Pada perkembangannya, bangsa-bangsa lain yang lebih maju peradabannya,
datang ke Indonesia, mula-mula sebagai tempat persinggahan dalam perjalanan
dagang mereka, dan kemudian berkembang menjadi upaya yang lebih terorganisasi
untuk penguasaan wilayah, hasil bumi maupun jalur perdagangan. Seperti misalnya
kedatangan suku bangsa Dravida dari daratan India -yang sedang mengalami puncak
kejayaan masa perbudakan di negeri asalnya- , berhasil mendirikan kekuasaan di
beberapa tempat seperti Sumatra dan Kalimantan. Mereka memperkenalkan
pengorganisasian kekuasaan dan politik secara lebih terpusat dalam bentuk
berdirinya kerajaan kerajaan Hindu dan Budha. Berdirinya kerajaan-kerajaan
tersebut juga menandai zaman keemasan dari masa kepemilikan budak di Nusantara
yang puncaknya terjadi pada periode kekuasaan kerajaan Majapahit. Seiring
dengan perkembangan perdagangan, maka juga terjadi emigrasi dari para saudagar
dan pedagang dari daratan Arab yang kemudian mendirikan kerajaan-kerajaan Islam
baru di daerah pesisir pantai untuk melakukan penguasaan atas bandar-bandar
perdagangan. Berdirinya kerajaan Islam telah mendesak kerajaan-kerajaan Hindu
dan Budha ke daerah pedalaman, dan mulai memperkenalkan sistem bercocok tanam
atau pertanian yang lebih maju dari sebelumnya berupa pembangunan irigasi dan
perbaikan teknik pertanian, menandai mulai berkembangnya zaman feudalisme.

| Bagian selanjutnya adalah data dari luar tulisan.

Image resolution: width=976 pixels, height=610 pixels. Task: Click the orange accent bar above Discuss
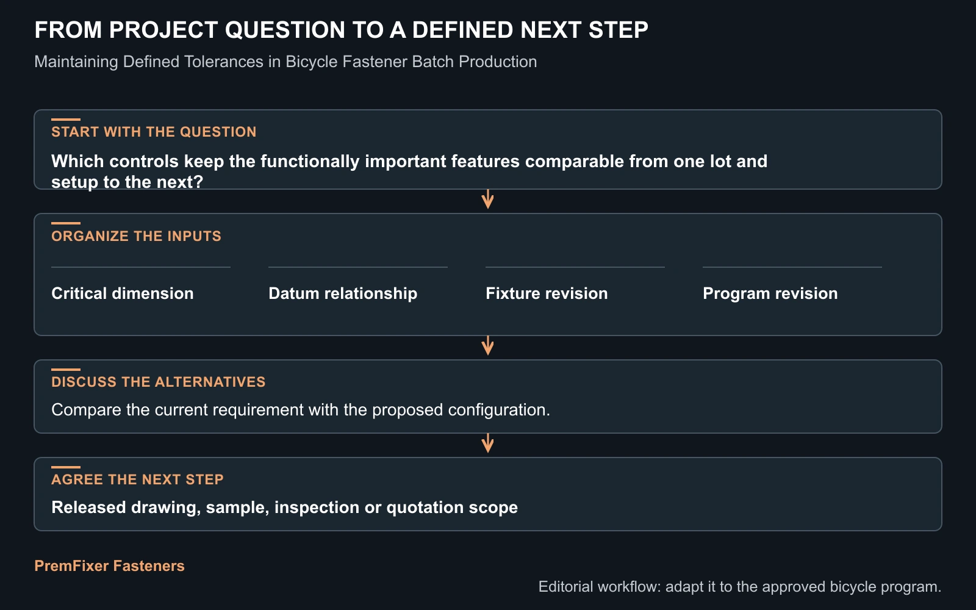[x=66, y=370]
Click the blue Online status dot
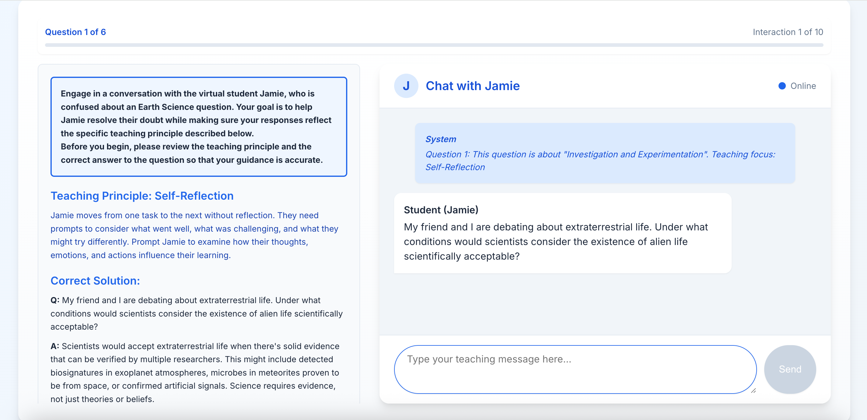 (x=782, y=86)
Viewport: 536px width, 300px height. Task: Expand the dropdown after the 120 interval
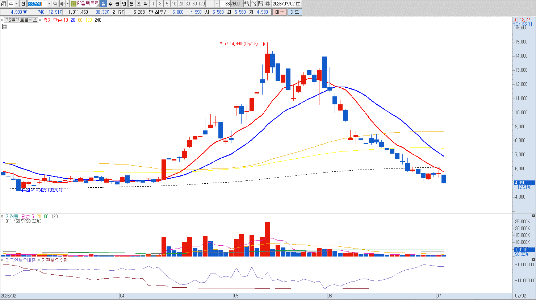coord(217,4)
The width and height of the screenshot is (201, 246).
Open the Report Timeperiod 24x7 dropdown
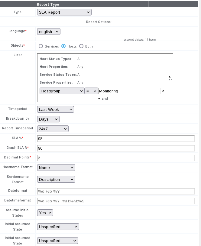[53, 128]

Pendatang dari Cina juga banyak berdatangan terutama dengan maksud
mengembangkan perdagangan seperti misalnya ekspedisi kapal dagang Cina di bawah
pimpinan Laksamana Ceng Hong yang mendarat di Semarang. Pada masa ini juga
sudah berlangsung migrasi orang-orang Jawa ke semenanjung Malaya yang singgah
di Malaysia dan Singapura untuk bekerja sementara waktu guna mengumpulkan uang
agar bisa melanjutkan perjalanan ke Mekah dalam rangka ziarah agama. Demikian
juga orang-orang di pulau Sangir Talaud yang bermigrasi ke Mindano (Pilipina
Selatan) karena letaknya yang sangat dekat secara geografis.

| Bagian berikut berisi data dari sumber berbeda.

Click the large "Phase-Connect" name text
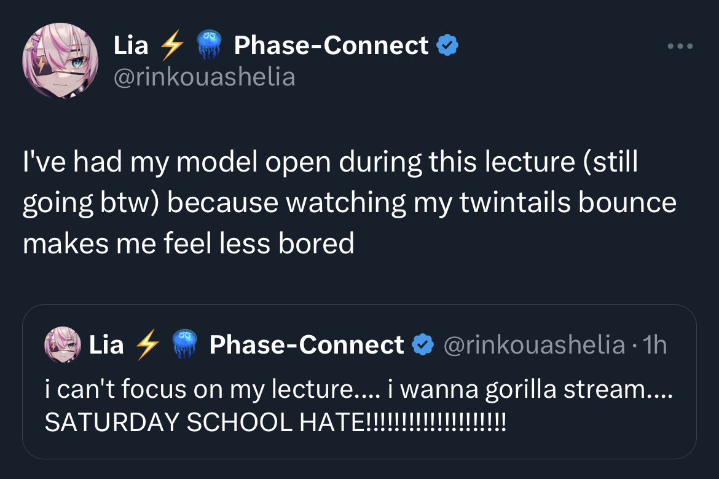This screenshot has width=719, height=479. [x=331, y=46]
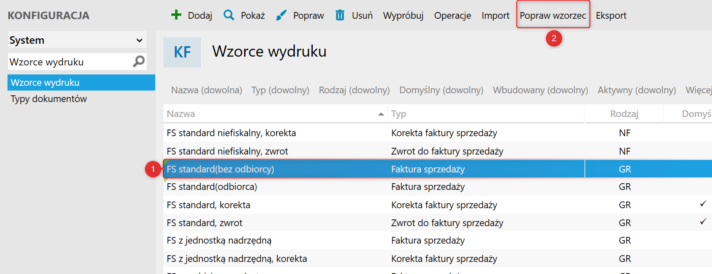Click the magnifier Pokaż icon

point(229,15)
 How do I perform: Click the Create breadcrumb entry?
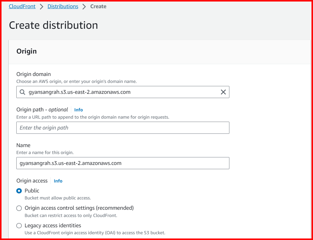[98, 6]
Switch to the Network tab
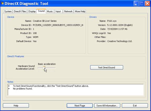Viewport: 151px width, 111px height. pyautogui.click(x=68, y=11)
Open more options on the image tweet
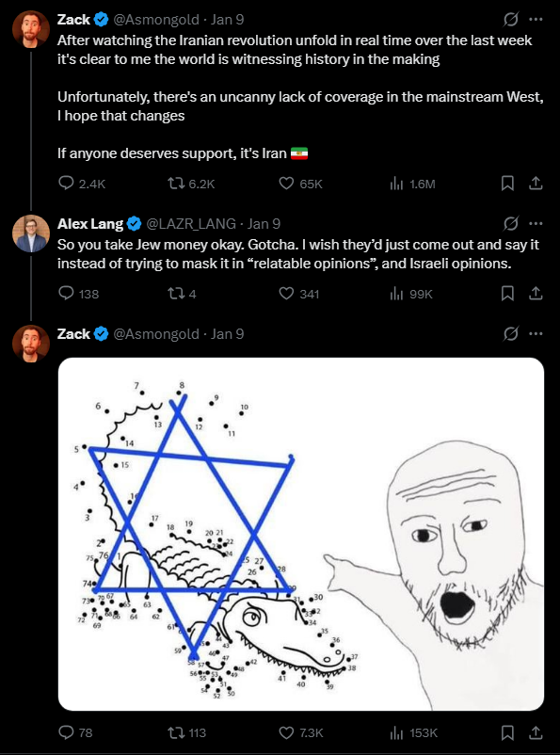The image size is (560, 755). click(536, 333)
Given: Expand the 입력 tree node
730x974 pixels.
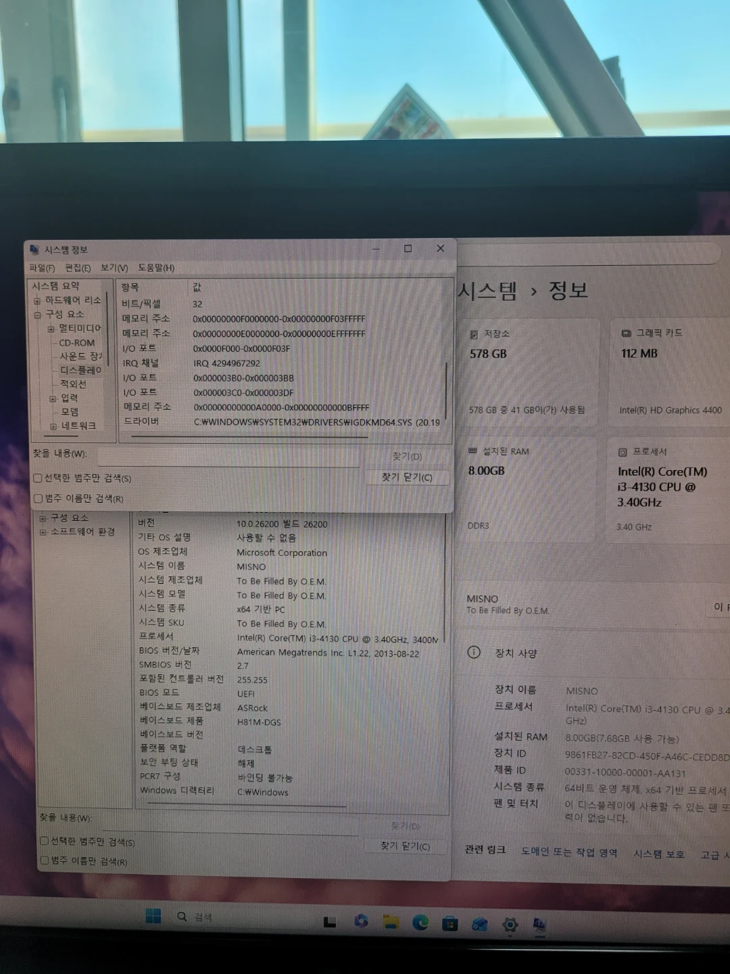Looking at the screenshot, I should coord(53,398).
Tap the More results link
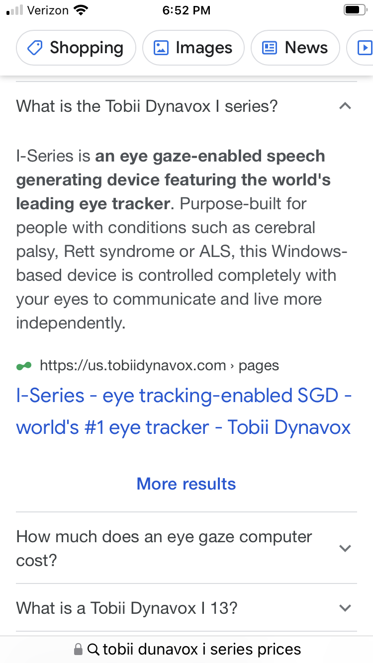This screenshot has height=663, width=373. coord(186,484)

Dari catatan sejarah yang sangat ringkas tersebut, maka kita dapat
menemukan beberapa ciri dari gerakan migrasi awal yang berlangsung di masa-masa
tersebut. Pertama, wilayah Nusantara menjadi tujuan migrasi besar-besaran dari
berbagai suku bangsa lain di luar wilayah nusantara. Sekalipun pada saat itu
belum dikenal batas-batas negara, tetapi sudah terdapat migrasi yang bersifat
internasional mengingat suku-suku bangsa pendatang berasal dari daerah yang
sangat jauh letaknya. Kedua, motif atau alasan terjadinya migrasi pertama-tama
adalah ekonomi (pencarian wilayah baru untuk tinggal dan hidup, penguasaan
sumber-sumber ekonomi dan jalur perdagangan) dan realisasi hal tersebut
menuntut adanya kekuasaan politik dan penyebaran kebudayaan pendukung. Ketiga,
proses migrasi tersebut ditandai dengan berlangsungnya perang dan penaklukan,
cara-cara yang paling vulgar dalam sejarah umat manusia. Keempat, migrasi juga
telah mendorong perkembangan sistem yang lebih maju dari masa sebelumnya
seperti pengenalan organisasi kekuasaan yang menjadi cikal bakal negara (state)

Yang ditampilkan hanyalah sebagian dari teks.